There is a missing step in the consequence you draw from the video.
In the video, the general solution of the wave equation was written as $$
\psi(x,t)= A f(x-vt) + B g(x+vt),
$$
where $f(x-vt)$ and $g(x+vt)$ represent respectively the rigid shift towards right, by a distance $vt$, of the function $f(x)$, and the rigid shift towards left, by a distance $vt$, of the function $g(x)$.
Notice that $\psi$ may represent many different physical quantities evolving in a wave-like, and $f$ and $g$ are generic functions of their arguments. Therefore, just by dimensional analysis, we can conclude that the dimensioned arguments $(x+vt)$ and $(x-vt)$ of the two functions $f$ and $g$ should appear in a dimensionless form $k(x+vt)$, where $k$ should be a quantity with the physical dimension length$^{-1}$.

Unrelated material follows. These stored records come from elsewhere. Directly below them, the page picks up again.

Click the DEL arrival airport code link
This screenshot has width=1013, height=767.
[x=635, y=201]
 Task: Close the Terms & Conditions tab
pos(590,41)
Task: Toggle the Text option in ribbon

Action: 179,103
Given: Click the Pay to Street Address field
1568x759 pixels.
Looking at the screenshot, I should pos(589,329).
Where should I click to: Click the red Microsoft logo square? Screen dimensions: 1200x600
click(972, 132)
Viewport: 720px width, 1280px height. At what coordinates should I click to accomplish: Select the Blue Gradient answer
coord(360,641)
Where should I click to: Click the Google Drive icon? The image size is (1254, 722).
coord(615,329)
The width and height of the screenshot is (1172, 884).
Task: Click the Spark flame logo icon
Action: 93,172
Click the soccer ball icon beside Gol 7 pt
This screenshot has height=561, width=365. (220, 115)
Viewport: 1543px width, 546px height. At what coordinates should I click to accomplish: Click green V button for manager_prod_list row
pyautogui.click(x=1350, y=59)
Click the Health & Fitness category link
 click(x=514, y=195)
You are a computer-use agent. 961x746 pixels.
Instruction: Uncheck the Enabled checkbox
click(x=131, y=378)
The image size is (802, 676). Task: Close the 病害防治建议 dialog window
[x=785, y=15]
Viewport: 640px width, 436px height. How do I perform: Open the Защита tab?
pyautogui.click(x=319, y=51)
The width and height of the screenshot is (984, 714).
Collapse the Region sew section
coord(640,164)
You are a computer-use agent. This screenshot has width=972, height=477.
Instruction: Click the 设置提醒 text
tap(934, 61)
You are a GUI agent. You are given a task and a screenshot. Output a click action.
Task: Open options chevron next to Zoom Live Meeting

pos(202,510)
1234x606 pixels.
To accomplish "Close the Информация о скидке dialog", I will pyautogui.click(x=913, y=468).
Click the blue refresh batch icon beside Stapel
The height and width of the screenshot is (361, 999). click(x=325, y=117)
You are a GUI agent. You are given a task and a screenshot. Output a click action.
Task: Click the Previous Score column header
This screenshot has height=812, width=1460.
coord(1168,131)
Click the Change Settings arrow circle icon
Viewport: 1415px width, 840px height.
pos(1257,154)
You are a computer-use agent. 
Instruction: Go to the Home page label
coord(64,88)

In the case of sinusoidal or cosinusoidal profiles for $f$ and $g$, it is natural to use a form for $k$ written in a form that makes explicit the space periodicity over a distance $\lambda$ (the wavelength):
$$
k=\frac{2 \pi}{\lambda}.
$$
Thus, for a sin wave propagating toward the right, we have
$$
f(x-vt)=\sin \left( k(x-vt) \right) = \sin \left( kx-\omega t \right),
$$
by introducing $\omega=k v$. Similarly, for a $\cos$ wave or propagation towards the left. Then it is clear that there is no contradiction between the video and textbook, and the key point is that $\omega$ is not the velocity of the wave.